[What you need to do] Reproduce each record exactly. The pictures should be skipped.

+++++

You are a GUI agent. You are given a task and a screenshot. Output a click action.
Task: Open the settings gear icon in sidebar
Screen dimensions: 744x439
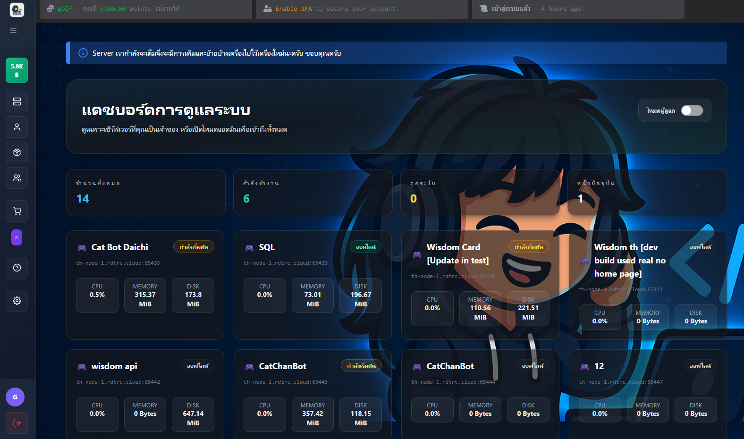click(17, 301)
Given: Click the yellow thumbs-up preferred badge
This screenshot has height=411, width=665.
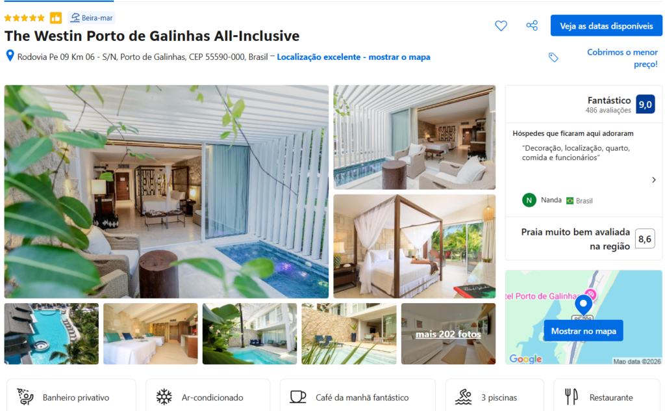Looking at the screenshot, I should (56, 18).
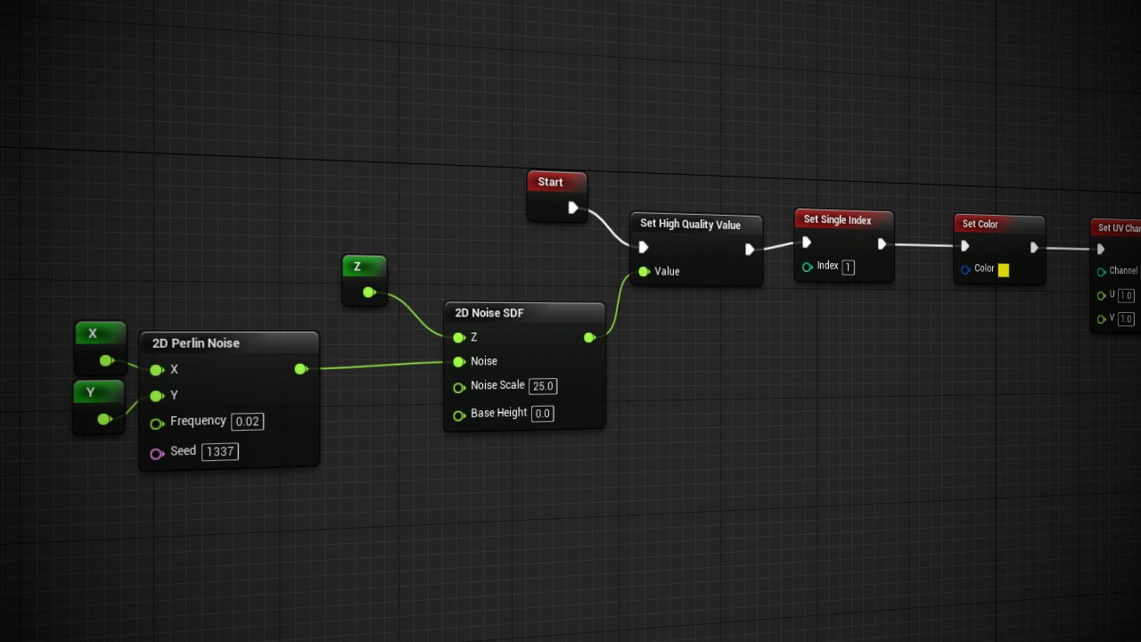Click the blue Color input pin on Set Color
The height and width of the screenshot is (642, 1141).
point(965,269)
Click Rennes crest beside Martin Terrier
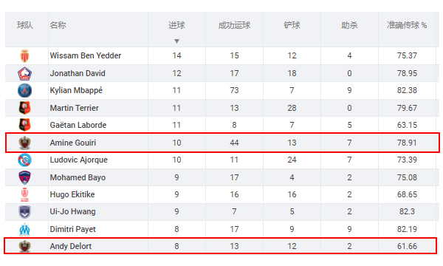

+++++

[Task response]
You are a GUI agent. You are given a task and a screenshot. Output a click action.
Task: Open the settings gear icon in sidebar
Screen dimensions: 744x439
click(17, 301)
Given: Click the yellow thumbs-up preferred badge
This screenshot has height=411, width=665.
Looking at the screenshot, I should (56, 18).
Click the blue Color input pin on Set Color
The height and width of the screenshot is (642, 1141).
point(965,269)
Click Rennes crest beside Martin Terrier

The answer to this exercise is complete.